--- begin DATASET EXTRACT ---

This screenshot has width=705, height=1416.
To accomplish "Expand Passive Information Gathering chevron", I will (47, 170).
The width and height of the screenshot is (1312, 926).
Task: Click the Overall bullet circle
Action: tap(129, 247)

--- end DATASET EXTRACT ---

→ DO THIS: Reproduce every line of the material above word for word.

→ OUTPUT BELOW:
This screenshot has width=705, height=1416.
To accomplish "Expand Passive Information Gathering chevron", I will (47, 170).
The width and height of the screenshot is (1312, 926).
Task: Click the Overall bullet circle
Action: tap(129, 247)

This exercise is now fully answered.